**TO DO**
Below are entries. Copy exactly the lines running from the line that holds "市民ライター取材記事 (338, 50)" to the line that holds "[せせらぎ街道1] (679, 1545)", with both ends included.

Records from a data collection
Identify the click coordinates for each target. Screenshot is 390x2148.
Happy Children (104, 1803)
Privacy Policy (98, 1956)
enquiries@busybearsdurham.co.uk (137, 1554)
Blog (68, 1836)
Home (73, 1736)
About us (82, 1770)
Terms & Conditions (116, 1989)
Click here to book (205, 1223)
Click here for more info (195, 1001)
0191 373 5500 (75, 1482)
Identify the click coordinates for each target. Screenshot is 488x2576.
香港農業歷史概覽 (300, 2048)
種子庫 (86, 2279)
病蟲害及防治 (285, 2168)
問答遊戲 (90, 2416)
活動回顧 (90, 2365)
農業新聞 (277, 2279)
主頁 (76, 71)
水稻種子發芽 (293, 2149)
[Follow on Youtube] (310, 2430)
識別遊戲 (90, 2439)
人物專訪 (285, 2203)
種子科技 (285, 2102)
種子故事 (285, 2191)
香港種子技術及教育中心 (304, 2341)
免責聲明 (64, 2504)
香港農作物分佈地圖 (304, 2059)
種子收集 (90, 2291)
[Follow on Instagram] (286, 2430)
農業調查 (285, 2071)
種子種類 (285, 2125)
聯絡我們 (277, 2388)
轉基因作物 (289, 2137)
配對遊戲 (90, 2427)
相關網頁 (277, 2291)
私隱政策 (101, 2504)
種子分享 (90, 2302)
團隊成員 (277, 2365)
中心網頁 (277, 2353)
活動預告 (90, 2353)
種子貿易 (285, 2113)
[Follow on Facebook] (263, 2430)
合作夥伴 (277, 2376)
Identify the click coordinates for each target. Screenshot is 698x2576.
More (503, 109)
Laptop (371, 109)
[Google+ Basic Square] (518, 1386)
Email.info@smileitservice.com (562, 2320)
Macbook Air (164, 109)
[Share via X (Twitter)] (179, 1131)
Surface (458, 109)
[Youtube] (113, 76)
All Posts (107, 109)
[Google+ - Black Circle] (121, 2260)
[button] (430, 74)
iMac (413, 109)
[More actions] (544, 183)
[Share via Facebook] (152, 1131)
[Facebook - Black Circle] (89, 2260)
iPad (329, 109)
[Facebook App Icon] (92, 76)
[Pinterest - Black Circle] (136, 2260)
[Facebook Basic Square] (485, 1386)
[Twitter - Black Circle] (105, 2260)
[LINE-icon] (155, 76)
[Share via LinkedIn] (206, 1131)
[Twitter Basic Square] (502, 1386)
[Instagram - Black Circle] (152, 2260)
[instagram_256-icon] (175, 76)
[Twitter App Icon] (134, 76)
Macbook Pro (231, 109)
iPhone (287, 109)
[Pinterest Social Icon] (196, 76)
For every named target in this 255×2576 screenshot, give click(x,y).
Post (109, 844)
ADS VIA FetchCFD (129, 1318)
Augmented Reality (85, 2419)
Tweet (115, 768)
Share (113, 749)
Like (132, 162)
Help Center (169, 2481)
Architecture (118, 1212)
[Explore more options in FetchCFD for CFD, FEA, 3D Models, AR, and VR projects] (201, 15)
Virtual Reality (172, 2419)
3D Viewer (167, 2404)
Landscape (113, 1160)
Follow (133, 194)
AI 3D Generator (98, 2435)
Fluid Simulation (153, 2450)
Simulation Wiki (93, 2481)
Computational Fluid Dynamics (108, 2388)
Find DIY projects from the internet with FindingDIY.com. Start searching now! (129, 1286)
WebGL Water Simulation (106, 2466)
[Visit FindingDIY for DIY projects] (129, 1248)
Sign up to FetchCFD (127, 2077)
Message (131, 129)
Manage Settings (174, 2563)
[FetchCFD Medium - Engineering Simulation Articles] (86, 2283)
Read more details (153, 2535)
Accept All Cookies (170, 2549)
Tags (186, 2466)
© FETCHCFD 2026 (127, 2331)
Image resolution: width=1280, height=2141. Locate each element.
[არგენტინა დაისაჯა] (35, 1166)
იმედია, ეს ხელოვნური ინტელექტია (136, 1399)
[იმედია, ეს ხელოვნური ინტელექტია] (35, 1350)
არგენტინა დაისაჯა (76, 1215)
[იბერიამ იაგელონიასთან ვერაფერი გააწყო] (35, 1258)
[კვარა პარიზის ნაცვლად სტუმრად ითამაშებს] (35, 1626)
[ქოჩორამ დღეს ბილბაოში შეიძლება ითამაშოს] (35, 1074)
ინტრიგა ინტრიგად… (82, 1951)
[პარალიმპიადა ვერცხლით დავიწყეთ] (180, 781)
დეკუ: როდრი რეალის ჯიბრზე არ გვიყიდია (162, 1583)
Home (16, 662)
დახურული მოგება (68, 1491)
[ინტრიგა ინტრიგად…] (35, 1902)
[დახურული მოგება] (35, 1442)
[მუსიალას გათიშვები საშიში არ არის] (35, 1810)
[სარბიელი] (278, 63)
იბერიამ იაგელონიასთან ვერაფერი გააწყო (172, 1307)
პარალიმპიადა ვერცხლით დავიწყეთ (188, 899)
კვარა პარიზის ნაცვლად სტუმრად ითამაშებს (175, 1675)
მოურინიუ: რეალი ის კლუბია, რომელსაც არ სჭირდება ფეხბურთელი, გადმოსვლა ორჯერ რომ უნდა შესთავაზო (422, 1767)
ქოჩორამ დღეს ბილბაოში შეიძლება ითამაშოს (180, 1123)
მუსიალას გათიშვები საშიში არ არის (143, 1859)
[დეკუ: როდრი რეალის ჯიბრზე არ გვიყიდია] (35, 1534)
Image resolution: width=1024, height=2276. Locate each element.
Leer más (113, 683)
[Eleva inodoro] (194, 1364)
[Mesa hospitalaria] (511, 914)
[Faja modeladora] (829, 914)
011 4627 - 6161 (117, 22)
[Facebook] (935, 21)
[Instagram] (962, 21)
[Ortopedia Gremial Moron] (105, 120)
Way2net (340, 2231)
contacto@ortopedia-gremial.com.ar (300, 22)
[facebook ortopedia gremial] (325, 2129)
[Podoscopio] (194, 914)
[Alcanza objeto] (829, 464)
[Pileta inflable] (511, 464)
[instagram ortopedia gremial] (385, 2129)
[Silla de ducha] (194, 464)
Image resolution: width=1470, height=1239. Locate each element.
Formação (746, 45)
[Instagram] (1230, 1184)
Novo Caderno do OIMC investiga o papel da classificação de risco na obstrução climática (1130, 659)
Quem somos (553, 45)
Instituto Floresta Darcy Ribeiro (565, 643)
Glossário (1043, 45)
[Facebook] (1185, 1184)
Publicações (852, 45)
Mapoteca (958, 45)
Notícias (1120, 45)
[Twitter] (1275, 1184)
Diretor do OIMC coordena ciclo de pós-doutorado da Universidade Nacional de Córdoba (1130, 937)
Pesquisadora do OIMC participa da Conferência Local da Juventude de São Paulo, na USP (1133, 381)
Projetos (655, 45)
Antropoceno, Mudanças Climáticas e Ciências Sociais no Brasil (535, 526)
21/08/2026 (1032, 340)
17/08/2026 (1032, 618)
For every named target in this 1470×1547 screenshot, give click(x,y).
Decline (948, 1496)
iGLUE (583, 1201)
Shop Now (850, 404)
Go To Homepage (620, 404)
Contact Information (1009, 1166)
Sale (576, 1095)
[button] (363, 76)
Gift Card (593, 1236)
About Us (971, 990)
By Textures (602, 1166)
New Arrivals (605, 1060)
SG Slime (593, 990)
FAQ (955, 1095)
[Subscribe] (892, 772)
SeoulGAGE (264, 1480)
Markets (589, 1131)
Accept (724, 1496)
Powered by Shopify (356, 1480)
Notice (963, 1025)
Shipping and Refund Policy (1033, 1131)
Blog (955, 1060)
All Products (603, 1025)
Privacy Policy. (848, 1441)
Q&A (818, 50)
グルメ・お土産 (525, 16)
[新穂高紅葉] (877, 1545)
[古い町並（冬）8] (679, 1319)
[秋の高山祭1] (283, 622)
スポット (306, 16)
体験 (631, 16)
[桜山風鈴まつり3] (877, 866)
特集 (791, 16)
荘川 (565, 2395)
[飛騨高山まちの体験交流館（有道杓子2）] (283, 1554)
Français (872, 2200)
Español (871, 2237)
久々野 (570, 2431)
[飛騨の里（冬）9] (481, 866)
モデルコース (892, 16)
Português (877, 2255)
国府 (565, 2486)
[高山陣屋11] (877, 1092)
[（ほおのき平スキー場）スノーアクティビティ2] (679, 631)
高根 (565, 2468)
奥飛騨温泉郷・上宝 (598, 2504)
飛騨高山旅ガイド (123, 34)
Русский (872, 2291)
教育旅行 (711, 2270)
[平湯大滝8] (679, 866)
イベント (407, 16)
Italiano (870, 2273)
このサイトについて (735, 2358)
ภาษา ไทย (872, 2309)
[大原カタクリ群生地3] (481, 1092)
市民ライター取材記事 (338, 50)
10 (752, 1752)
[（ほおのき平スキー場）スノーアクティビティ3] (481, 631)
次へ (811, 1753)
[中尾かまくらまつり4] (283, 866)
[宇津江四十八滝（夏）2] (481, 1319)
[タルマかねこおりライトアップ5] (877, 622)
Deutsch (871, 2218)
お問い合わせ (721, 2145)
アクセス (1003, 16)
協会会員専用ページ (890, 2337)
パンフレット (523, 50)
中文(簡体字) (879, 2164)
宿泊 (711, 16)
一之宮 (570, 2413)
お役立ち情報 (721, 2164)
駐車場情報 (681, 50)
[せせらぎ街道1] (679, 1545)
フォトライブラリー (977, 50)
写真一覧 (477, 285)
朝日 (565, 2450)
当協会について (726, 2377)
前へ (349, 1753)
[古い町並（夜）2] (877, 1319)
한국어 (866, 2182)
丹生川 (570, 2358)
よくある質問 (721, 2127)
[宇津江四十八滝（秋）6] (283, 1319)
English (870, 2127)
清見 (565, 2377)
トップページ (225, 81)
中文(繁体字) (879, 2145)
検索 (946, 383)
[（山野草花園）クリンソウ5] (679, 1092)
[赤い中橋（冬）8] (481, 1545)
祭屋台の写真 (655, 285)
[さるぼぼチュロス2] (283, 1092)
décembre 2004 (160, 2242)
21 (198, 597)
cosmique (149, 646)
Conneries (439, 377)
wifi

**RESPONSE BELOW**
市民ライター取材記事 (338, 50)
10 (752, 1752)
[（ほおのき平スキー場）スノーアクティビティ3] (481, 631)
次へ (811, 1753)
[中尾かまくらまつり4] (283, 866)
[宇津江四十八滝（夏）2] (481, 1319)
[タルマかねこおりライトアップ5] (877, 622)
Deutsch (871, 2218)
お問い合わせ (721, 2145)
アクセス (1003, 16)
協会会員専用ページ (890, 2337)
パンフレット (523, 50)
中文(簡体字) (879, 2164)
宿泊 (711, 16)
一之宮 (570, 2413)
お役立ち情報 (721, 2164)
駐車場情報 (681, 50)
[せせらぎ街道1] (679, 1545)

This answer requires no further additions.